Verizon Challenges Net Neutrality Rules

Verizon Challenges Net Neutrality Rules

Verizon today asked a federal appeals court to overturn the Federal Communication Commission’s “net neutrality” rules, firing the opening shot in what may be a protracted legal battle over the controversial requirements.

The Basking Ridge, N.J.-based company alleges that the FCC exceeded its authority and violated the company’s constitutional rights by dictating how it can manage its networks. Verizon filed the suit in the same court that ruled against the FCC when Comcast challenged its authority in 2008.

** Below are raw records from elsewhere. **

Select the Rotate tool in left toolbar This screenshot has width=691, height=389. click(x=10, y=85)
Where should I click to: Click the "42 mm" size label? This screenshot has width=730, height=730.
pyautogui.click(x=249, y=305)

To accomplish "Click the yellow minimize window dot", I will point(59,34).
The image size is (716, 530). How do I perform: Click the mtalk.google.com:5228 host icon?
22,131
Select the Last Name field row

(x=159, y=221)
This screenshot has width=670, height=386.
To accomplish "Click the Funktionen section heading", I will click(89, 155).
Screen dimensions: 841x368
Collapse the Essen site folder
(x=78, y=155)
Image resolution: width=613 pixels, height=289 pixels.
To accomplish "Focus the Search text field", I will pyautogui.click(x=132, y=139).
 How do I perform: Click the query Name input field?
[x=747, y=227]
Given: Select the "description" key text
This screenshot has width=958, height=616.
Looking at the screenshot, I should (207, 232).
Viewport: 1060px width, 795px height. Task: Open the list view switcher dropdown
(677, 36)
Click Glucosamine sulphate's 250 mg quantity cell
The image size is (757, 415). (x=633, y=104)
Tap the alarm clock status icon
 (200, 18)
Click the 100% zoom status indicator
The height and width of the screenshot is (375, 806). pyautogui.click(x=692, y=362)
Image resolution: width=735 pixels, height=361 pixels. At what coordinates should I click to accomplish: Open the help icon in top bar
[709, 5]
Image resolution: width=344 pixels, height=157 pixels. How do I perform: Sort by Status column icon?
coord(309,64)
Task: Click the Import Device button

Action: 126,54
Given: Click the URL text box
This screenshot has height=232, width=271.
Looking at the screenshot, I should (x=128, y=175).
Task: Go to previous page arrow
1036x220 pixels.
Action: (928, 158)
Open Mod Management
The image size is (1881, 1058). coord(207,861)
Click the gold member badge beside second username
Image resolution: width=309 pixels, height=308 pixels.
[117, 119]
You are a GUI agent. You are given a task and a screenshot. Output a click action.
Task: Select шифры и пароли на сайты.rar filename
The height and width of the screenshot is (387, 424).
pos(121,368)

“We are deeply concerned by the FCC’s assertion of broad authority for sweeping new regulation of broadband networks and the Internet itself,” said Michael Glover, Verizon’s deputy general counsel. “We believe this assertion of authority goes well beyond any authority provided by Congress, and creates uncertainty for the communications industry, innovators, investors and consumers.”

The FCC’s net neutrality rules, passed in December, prohibit Internet service providers from blocking legal Web traffic, for example, to undermine a competing service. The rules forbid ISPs from selectively slowing traffic to popular sites, but do allow for “reasonable” management of networks to deal with congestion. They also open the door for companies like Netflix to pay ISPs more for faster data delivery.

The rules provide more leeway to wireless carriers, which arguably need more freedom to managed congested networks burdened with increasing numbers of data-hungry smartphones. However, they are still forbidden from blocking access to competing voice and video applications.

Under the rules, all ISPs must disclose their network management policies.

The legal challenge is not a surprise, as both sides in the debate were unsatisfied with the FCC’s set of compromises. At the time, AT&T stated the rules were “not ideal,” while Verizon was “deeply concerned.” On the other hand, public interest groups have criticized the rules for ceding too much power to ISPs and carriers, and companies like Skype and Netflix, which rely on high-speed Internet access, have questioned whether they go far enough in protecting them from discrimination.

More legal action is expected from both sides. House Republicans have already proposed legislation to repeal the rules, while public interest groups may attack them for being too lax.